• _Aim of the exercise_:
Verbatim copy without images: repeat the records in full.

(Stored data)
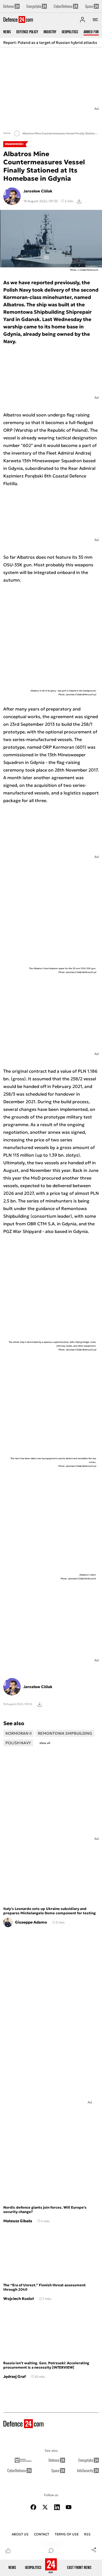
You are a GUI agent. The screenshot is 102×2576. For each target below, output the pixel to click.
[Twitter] (45, 2507)
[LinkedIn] (57, 2507)
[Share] (94, 2549)
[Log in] (82, 19)
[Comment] (51, 2550)
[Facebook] (33, 2507)
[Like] (8, 2550)
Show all (44, 1743)
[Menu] (95, 19)
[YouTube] (68, 2507)
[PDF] (39, 1704)
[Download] (79, 201)
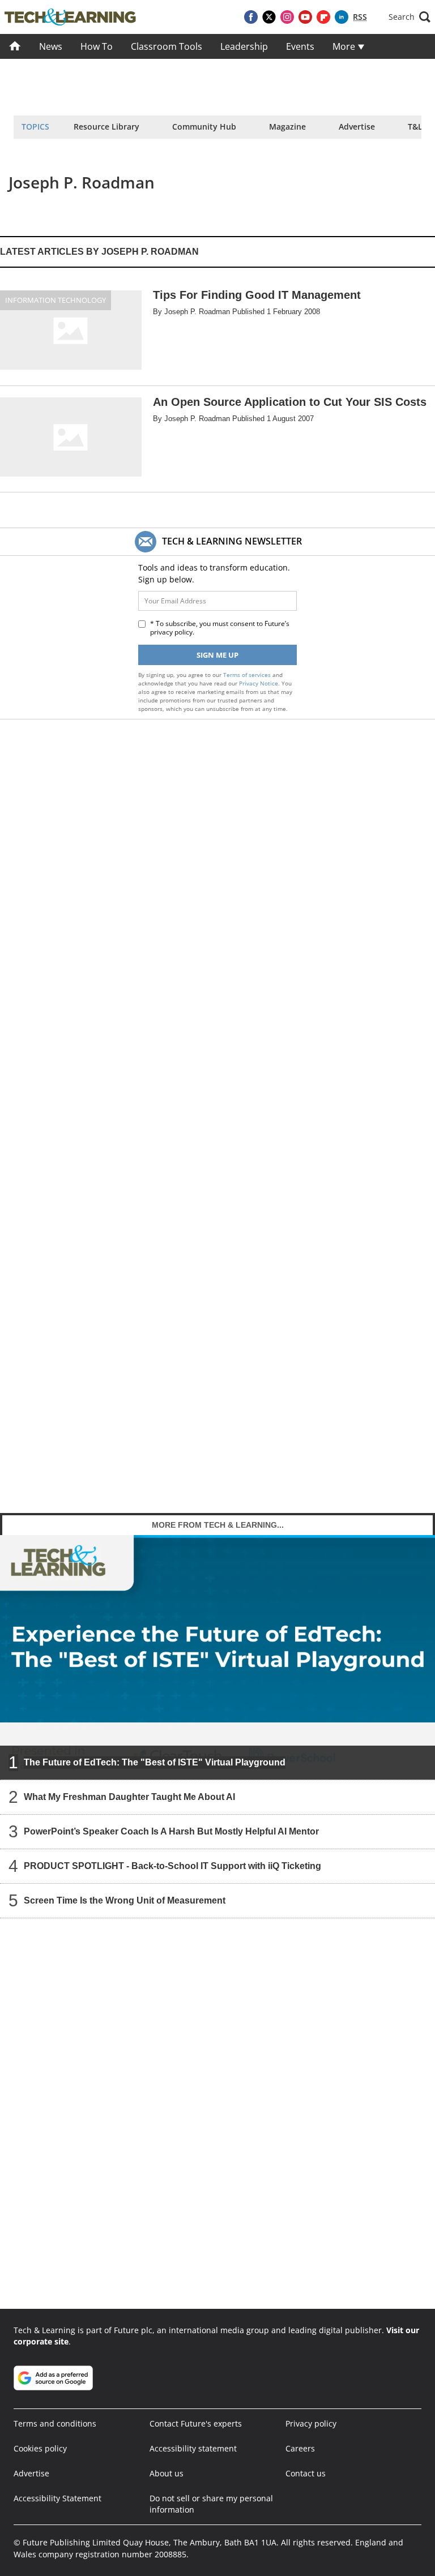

• _Written reply_:
You are a GUI agent. The screenshot is 102×2576. For each target below, output the pixel to click.
[Twitter] (45, 2507)
[LinkedIn] (57, 2507)
[Share] (94, 2549)
[Log in] (82, 19)
[Comment] (51, 2550)
[Facebook] (33, 2507)
[Like] (8, 2550)
Show all (44, 1743)
[Menu] (95, 19)
[YouTube] (68, 2507)
[PDF] (39, 1704)
[Download] (79, 201)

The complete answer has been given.